It's hard to watch tonight's premiere of "Lost" without mixed feelings. This is a great piece of TV work, a tropical island adventure fitted with more than 40 characters, conceived with an eye to marooned-traveler classics such as "Lord of the Flies," "Castaway," and "Jurassic Park," and overlorded by one of the medium's most energetic and innovative talents, J.J. Abrams of "Alias."
Right from its opening minutes, after a flight to Australia has crashed on the shores of nowhere, ABC's "Lost" simulates the kind of dread we don't expect to find on the small screen. Dazed survivors wander aimlessly around the flaming debris, as if in suspended time. Explosions, silence, screams, silence. Jack, a doctor played by Matthew Fox, comes to consciousness and gradually joins the milling strangers, zeroing in on the injured, including a pregnant woman.
The show, which premieres at 8 p.m. on Channel 5, speeds up, of course; this is action and adventure, not to mention fantasy, as unseen creatures make their Spielbergian presence known in the forest by the beach. Predatory and noisy, the creatures chase after Jack, Kate (Evangeline Lilly), and Charlie (Dominic Monaghan) when the trio goes looking for the plane's cockpit and its communications device. They keep the pulse of the show pounding as it introduces the large international cast of characters. Resourceful and athletic, Jack will become the island society's hero -- if first impressions are right, that is, and with Abrams they often aren't.
The adrenaline of "Lost" kicks in during the flashbacks, too, as crash victims recall their last moments in the air as they wait for rescue on the beach.
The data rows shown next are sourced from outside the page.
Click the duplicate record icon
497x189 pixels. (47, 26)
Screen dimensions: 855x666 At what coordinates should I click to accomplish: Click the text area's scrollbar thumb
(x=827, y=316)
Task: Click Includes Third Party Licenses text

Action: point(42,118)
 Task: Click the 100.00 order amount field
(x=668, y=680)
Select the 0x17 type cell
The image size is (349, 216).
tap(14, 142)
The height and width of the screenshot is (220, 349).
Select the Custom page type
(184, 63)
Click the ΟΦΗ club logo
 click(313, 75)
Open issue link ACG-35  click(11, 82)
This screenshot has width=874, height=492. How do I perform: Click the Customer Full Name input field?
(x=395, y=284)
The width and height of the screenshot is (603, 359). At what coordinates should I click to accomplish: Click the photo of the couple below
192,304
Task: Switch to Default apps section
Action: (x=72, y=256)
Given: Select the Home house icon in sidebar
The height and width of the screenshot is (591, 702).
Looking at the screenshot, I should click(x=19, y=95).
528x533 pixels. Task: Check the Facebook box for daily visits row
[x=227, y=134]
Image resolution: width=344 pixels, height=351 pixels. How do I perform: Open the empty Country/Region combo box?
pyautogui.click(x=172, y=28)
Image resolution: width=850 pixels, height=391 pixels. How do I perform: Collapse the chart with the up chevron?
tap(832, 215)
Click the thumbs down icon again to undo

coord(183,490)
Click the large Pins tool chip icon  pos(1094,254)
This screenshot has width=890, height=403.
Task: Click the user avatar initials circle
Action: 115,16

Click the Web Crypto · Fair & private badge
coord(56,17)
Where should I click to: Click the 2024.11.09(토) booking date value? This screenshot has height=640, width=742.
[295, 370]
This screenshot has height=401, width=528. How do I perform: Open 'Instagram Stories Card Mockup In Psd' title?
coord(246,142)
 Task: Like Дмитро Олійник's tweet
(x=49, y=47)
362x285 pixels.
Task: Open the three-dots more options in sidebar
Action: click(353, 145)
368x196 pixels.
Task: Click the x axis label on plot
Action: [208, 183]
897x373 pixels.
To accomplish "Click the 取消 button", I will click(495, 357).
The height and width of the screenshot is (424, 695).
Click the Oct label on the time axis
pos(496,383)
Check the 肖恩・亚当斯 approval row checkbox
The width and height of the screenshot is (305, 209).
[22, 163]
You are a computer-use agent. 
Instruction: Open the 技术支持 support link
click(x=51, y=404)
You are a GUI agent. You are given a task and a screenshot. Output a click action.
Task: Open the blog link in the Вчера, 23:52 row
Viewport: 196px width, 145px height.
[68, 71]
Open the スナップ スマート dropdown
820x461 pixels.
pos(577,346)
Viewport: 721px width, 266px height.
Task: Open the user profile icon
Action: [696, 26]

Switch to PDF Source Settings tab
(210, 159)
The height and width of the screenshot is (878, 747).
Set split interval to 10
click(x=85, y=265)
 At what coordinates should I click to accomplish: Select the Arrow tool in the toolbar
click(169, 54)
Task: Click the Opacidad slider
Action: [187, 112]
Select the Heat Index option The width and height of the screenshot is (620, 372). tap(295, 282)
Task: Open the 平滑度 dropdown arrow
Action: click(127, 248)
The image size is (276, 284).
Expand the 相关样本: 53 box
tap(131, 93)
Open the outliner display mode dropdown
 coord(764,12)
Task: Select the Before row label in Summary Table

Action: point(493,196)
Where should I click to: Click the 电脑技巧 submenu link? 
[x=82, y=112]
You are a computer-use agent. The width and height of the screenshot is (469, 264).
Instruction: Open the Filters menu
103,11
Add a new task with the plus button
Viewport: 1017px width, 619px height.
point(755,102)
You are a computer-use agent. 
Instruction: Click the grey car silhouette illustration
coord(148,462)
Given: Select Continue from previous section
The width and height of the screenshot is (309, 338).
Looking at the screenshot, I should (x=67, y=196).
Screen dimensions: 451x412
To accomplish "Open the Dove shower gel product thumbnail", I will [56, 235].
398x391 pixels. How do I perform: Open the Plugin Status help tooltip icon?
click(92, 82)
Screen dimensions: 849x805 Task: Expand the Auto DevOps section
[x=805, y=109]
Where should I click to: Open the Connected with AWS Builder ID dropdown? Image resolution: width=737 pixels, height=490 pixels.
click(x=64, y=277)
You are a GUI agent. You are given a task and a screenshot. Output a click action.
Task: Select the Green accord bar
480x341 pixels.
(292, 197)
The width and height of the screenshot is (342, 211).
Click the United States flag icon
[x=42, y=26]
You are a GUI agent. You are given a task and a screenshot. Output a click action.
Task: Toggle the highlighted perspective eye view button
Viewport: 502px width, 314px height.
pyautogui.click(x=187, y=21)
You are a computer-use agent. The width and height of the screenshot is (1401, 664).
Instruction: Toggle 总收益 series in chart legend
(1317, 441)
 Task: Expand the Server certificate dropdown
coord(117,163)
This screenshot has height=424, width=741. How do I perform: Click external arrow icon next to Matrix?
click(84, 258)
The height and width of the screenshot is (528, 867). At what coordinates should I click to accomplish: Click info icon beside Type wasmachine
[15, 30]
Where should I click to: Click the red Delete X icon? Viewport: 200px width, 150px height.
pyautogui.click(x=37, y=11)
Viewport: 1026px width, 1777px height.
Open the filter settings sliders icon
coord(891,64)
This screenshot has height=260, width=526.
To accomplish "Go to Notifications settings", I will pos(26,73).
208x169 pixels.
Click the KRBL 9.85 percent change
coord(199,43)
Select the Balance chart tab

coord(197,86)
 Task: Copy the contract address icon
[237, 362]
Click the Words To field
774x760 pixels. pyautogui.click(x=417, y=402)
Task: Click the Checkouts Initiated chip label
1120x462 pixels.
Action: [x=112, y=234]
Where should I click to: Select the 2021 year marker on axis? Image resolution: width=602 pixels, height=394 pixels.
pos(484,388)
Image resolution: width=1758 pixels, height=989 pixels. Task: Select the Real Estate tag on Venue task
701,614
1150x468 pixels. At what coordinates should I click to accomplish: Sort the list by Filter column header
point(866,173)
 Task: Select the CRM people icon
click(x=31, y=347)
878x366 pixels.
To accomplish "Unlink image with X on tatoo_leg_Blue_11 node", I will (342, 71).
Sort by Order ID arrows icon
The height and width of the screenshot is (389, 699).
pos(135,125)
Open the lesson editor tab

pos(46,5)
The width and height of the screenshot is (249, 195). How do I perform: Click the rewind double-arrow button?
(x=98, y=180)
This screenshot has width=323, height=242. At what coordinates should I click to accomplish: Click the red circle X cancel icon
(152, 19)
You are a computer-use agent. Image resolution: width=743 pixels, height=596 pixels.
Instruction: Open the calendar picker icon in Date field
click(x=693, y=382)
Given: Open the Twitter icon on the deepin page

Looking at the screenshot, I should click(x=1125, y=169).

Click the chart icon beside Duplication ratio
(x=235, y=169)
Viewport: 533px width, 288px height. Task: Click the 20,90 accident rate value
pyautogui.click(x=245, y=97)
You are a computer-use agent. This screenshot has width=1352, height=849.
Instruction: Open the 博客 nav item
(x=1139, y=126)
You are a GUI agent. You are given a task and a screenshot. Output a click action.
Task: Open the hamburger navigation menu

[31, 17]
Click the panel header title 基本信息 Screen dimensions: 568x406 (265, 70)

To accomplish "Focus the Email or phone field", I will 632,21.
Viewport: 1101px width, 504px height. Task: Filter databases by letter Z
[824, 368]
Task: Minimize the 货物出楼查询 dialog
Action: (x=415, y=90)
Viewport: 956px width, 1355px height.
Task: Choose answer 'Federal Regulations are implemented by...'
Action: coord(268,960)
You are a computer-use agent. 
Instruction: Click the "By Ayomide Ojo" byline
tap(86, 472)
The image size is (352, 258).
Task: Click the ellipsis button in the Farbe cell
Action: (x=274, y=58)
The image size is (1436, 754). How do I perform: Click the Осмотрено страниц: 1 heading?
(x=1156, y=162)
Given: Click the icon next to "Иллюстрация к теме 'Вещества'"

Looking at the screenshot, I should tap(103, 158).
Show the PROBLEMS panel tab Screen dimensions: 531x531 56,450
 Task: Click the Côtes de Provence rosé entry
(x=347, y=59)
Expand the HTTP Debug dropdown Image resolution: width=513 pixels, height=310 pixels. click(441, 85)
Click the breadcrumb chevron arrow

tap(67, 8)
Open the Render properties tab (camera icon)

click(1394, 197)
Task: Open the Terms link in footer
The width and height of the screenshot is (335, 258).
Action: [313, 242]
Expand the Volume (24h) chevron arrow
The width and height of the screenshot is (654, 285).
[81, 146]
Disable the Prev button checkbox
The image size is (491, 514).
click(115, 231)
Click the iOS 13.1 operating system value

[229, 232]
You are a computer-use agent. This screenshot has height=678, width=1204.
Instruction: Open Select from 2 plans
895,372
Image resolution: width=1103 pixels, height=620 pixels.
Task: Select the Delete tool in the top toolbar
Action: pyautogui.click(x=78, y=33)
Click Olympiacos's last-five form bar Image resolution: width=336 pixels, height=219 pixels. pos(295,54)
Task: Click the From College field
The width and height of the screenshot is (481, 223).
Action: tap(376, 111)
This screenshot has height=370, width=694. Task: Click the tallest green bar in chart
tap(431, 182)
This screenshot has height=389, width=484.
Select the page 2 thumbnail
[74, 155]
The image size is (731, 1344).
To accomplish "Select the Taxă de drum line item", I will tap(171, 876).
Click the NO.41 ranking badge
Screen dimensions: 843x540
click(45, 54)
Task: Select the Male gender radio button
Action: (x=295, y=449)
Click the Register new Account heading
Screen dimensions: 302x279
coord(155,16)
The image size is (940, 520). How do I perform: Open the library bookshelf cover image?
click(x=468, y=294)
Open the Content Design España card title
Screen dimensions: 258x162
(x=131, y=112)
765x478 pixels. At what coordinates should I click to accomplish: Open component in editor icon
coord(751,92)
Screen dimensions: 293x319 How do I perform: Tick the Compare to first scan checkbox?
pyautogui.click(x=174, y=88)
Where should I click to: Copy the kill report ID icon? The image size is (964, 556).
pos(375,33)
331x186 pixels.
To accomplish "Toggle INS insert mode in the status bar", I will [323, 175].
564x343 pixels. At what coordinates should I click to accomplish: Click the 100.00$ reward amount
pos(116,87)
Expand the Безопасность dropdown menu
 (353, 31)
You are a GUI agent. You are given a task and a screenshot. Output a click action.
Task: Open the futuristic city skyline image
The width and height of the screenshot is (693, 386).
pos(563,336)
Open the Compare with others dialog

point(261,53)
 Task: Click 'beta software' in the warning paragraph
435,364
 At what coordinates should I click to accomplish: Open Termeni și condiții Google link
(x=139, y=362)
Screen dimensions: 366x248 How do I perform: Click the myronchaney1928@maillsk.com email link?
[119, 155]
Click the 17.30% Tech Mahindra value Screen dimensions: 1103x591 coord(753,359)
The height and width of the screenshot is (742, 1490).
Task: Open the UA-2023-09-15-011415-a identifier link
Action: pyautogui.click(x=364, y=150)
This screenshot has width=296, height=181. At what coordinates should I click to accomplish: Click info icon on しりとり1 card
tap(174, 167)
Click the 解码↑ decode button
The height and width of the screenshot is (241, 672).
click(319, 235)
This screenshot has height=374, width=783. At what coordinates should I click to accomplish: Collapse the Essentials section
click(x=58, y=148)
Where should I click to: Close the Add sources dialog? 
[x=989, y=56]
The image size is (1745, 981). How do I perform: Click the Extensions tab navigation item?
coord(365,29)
These are the devastating sequences ABC has been clipping for its promotions -- the fast downward spiral begins, oxygen masks pop out, the plane cracks in half, and passengers are quickly sucked into the blue. Like the harrowing descent in the movie "Fearless," the plane disaster in "Lost" is not going to make the skies any friendlier to phobic viewers. During these disturbing flashbacks, the characters' back stories begin to emerge -- Charlie, for instance, who was fumbling with a little baggie when the plane lost its pressure and began to fall. One character is seen struggling to pull down an oxygen mask while wearing a pair of handcuffs.
So what could possibly cause mixed feelings about this show?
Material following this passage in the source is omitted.